■ **TASK DATA**:
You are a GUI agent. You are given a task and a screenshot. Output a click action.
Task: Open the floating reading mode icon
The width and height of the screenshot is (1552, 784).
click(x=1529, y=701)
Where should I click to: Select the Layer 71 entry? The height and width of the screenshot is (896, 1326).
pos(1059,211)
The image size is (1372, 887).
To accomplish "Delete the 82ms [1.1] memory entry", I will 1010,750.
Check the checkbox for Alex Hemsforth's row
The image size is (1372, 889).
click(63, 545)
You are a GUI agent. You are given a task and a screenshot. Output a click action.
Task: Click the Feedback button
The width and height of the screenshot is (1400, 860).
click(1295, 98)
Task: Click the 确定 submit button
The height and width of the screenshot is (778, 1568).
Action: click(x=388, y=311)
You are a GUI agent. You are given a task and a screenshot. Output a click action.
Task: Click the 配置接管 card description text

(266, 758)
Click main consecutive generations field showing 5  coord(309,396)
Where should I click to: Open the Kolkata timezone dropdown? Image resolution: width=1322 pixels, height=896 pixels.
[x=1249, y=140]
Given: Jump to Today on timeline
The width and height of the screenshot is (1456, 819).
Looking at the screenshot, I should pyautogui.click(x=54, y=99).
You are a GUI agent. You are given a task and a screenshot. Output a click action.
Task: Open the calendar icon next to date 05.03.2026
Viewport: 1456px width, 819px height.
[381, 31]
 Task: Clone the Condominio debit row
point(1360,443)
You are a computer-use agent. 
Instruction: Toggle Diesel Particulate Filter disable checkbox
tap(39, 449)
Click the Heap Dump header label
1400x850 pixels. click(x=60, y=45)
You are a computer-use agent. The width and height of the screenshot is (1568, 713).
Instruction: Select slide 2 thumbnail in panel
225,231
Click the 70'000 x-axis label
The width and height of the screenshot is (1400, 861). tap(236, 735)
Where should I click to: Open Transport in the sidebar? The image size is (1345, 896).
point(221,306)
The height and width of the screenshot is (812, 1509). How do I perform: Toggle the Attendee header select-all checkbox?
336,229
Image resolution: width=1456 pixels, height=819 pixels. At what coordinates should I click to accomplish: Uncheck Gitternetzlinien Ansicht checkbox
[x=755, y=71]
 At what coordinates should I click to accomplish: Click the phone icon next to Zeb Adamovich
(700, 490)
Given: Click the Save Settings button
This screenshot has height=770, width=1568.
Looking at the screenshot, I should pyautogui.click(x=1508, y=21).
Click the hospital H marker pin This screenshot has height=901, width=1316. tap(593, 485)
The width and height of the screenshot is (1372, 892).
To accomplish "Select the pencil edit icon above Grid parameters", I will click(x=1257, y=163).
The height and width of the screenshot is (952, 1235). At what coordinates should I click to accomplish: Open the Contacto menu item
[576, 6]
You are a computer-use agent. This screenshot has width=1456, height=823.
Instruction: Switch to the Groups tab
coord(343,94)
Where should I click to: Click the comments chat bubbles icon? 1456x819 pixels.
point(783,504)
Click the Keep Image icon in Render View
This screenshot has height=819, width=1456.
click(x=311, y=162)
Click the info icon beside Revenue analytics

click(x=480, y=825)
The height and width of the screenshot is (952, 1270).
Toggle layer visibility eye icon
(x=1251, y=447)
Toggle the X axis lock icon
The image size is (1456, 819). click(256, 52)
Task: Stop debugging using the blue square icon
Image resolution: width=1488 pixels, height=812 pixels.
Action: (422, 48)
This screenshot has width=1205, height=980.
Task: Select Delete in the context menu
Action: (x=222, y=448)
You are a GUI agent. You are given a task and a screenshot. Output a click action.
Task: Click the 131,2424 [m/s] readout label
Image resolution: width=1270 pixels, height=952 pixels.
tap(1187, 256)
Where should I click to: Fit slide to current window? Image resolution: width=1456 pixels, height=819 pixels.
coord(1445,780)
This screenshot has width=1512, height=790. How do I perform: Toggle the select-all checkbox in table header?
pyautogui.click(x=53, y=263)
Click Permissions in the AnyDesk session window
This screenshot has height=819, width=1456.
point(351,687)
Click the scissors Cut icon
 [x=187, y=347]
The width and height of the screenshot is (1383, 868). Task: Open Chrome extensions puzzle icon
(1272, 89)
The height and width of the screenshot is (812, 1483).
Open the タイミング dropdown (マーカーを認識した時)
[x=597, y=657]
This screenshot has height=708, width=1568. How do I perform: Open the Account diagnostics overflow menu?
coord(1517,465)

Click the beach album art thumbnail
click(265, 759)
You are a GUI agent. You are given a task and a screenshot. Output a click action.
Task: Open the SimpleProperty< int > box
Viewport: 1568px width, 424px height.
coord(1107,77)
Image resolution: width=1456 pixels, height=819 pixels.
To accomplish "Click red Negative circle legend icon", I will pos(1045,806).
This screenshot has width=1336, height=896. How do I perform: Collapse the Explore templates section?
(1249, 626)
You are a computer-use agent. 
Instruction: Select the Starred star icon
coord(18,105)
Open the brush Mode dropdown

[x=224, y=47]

■ **WHAT NEEDS TO BE DONE**: Repeat the listing in full, keeping every line exactly as it is.

■ **ANSWER SPACE**:
You are a GUI agent. You are given a task and a screenshot. Output a click action.
Task: Open the floating reading mode icon
The width and height of the screenshot is (1552, 784).
click(x=1529, y=701)
Where should I click to: Select the Layer 71 entry? The height and width of the screenshot is (896, 1326).
pos(1059,211)
The image size is (1372, 887).
To accomplish "Delete the 82ms [1.1] memory entry", I will 1010,750.
Check the checkbox for Alex Hemsforth's row
The image size is (1372, 889).
click(63, 545)
You are a GUI agent. You are given a task and a screenshot. Output a click action.
Task: Click the Feedback button
The width and height of the screenshot is (1400, 860).
click(1295, 98)
Task: Click the 确定 submit button
The height and width of the screenshot is (778, 1568).
Action: click(x=388, y=311)
You are a GUI agent. You are given a task and a screenshot. Output a click action.
Task: Click the 配置接管 card description text

(266, 758)
Click main consecutive generations field showing 5  coord(309,396)
Where should I click to: Open the Kolkata timezone dropdown? Image resolution: width=1322 pixels, height=896 pixels.
[x=1249, y=140]
Given: Jump to Today on timeline
The width and height of the screenshot is (1456, 819).
Looking at the screenshot, I should pyautogui.click(x=54, y=99).
You are a GUI agent. You are given a task and a screenshot. Output a click action.
Task: Open the calendar icon next to date 05.03.2026
Viewport: 1456px width, 819px height.
[381, 31]
 Task: Clone the Condominio debit row
point(1360,443)
You are a computer-use agent. 
Instruction: Toggle Diesel Particulate Filter disable checkbox
tap(39, 449)
Click the Heap Dump header label
1400x850 pixels. click(x=60, y=45)
You are a computer-use agent. The width and height of the screenshot is (1568, 713).
Instruction: Select slide 2 thumbnail in panel
225,231
Click the 70'000 x-axis label
The width and height of the screenshot is (1400, 861). tap(236, 735)
Where should I click to: Open Transport in the sidebar? The image size is (1345, 896).
point(221,306)
The height and width of the screenshot is (812, 1509). How do I perform: Toggle the Attendee header select-all checkbox?
336,229
Image resolution: width=1456 pixels, height=819 pixels. At what coordinates should I click to accomplish: Uncheck Gitternetzlinien Ansicht checkbox
[x=755, y=71]
 At what coordinates should I click to accomplish: Click the phone icon next to Zeb Adamovich
(700, 490)
Given: Click the Save Settings button
This screenshot has height=770, width=1568.
Looking at the screenshot, I should pyautogui.click(x=1508, y=21).
Click the hospital H marker pin This screenshot has height=901, width=1316. tap(593, 485)
The width and height of the screenshot is (1372, 892).
To accomplish "Select the pencil edit icon above Grid parameters", I will click(x=1257, y=163).
The height and width of the screenshot is (952, 1235). At what coordinates should I click to accomplish: Open the Contacto menu item
[576, 6]
You are a computer-use agent. This screenshot has width=1456, height=823.
Instruction: Switch to the Groups tab
coord(343,94)
Where should I click to: Click the comments chat bubbles icon? 1456x819 pixels.
point(783,504)
Click the Keep Image icon in Render View
This screenshot has height=819, width=1456.
click(x=311, y=162)
Click the info icon beside Revenue analytics

click(x=480, y=825)
The height and width of the screenshot is (952, 1270).
Toggle layer visibility eye icon
(x=1251, y=447)
Toggle the X axis lock icon
The image size is (1456, 819). click(256, 52)
Task: Stop debugging using the blue square icon
Image resolution: width=1488 pixels, height=812 pixels.
Action: (422, 48)
This screenshot has width=1205, height=980.
Task: Select Delete in the context menu
Action: (x=222, y=448)
You are a GUI agent. You are given a task and a screenshot. Output a click action.
Task: Click the 131,2424 [m/s] readout label
Image resolution: width=1270 pixels, height=952 pixels.
tap(1187, 256)
Where should I click to: Fit slide to current window? Image resolution: width=1456 pixels, height=819 pixels.
coord(1445,780)
This screenshot has width=1512, height=790. How do I perform: Toggle the select-all checkbox in table header?
pyautogui.click(x=53, y=263)
Click Permissions in the AnyDesk session window
This screenshot has height=819, width=1456.
point(351,687)
Click the scissors Cut icon
 [x=187, y=347]
The width and height of the screenshot is (1383, 868). Task: Open Chrome extensions puzzle icon
(1272, 89)
The height and width of the screenshot is (812, 1483).
Open the タイミング dropdown (マーカーを認識した時)
[x=597, y=657]
This screenshot has height=708, width=1568. How do I perform: Open the Account diagnostics overflow menu?
coord(1517,465)

Click the beach album art thumbnail
click(265, 759)
You are a GUI agent. You are given a task and a screenshot. Output a click action.
Task: Open the SimpleProperty< int > box
Viewport: 1568px width, 424px height.
coord(1107,77)
Image resolution: width=1456 pixels, height=819 pixels.
To accomplish "Click red Negative circle legend icon", I will pos(1045,806).
This screenshot has width=1336, height=896. How do I perform: Collapse the Explore templates section?
(1249, 626)
You are a computer-use agent. 
Instruction: Select the Starred star icon
coord(18,105)
Open the brush Mode dropdown

[x=224, y=47]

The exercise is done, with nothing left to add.